I got a pretty solid amount yesterday, and have seen predictions it will get to 1k in 2018. Hoping to get a quick buck or two and bounce haha. I dont really trust the whole cryptocurrency thing to go all in or hold it for a while.
 
Anybody else going in on LiteCoin? Any speculation of its chances to increase similar to BitCoin?
I got some last week when it was around $100/LTC. It's been a great (fun) week =) I'm hoping for it to rise to 1/4 of bitcoin (~5k).
 
The long-term value of bitcoin comes if it's ever used as actual currency on a large scale. With such ridiculous price variation you'd have to be crazy to either use it as such, or accept it as a merchant.

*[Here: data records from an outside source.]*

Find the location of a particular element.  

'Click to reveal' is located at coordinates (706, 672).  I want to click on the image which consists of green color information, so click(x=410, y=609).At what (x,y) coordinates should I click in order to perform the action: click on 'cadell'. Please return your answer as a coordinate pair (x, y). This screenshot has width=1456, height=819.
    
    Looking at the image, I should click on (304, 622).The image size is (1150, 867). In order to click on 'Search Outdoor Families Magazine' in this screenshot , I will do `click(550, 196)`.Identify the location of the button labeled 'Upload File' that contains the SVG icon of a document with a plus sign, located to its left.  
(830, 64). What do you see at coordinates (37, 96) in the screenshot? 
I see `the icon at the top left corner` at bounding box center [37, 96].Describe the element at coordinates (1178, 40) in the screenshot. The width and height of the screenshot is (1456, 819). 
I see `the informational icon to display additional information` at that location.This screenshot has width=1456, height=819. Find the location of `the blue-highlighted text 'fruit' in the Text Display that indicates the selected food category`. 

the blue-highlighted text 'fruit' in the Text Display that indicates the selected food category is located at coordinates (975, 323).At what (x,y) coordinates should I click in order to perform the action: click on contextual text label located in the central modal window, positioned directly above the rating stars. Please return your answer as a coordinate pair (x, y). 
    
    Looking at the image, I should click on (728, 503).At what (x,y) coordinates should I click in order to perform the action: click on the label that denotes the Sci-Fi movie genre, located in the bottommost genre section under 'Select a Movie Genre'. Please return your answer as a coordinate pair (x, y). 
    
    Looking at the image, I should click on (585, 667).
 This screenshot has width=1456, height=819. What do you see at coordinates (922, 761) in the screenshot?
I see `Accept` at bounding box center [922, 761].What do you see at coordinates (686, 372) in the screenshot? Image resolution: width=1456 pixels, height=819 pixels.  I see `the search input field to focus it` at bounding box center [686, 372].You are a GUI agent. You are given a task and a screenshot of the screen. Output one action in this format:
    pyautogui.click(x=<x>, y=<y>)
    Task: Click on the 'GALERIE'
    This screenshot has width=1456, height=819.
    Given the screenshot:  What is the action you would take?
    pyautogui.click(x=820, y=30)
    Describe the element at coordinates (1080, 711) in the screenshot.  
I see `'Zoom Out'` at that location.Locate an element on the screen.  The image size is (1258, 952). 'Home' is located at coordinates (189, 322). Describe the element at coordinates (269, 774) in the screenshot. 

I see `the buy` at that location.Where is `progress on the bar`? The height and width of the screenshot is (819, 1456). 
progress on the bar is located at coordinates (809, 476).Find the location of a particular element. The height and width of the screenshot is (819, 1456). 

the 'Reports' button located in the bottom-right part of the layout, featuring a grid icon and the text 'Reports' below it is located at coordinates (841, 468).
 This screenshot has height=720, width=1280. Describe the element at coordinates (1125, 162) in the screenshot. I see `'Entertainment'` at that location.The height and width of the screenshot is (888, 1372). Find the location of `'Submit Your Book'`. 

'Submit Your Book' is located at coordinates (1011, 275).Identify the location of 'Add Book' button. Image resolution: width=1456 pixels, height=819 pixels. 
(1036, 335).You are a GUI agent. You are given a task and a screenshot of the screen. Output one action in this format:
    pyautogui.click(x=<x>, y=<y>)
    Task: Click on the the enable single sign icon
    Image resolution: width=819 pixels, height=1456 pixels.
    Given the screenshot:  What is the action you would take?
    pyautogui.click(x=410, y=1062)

well you can purchase a property in Dubai using Bitcoin... granted the property values in Dubai fluctuate just about as much as cryptocurrency it's not surprising it's happening lol

Once it is mainstream enough that people can easily transfer funds between phones it will compete with apps like venmo etc...
 
well you can purchase a property in Dubai using Bitcoin... granted the property values in Dubai fluctuate just about as much as cryptocurrency it's not surprising it's happening lol

Once it is mainstream enough that people can easily transfer funds between phones it will compete with apps like venmo etc...

Bitcoin is being used as currency now less than it was a year ago. Actually spending bitcoin on stuff is harder now than it was weeks or months ago. It's being hoarded by speculators, not spent.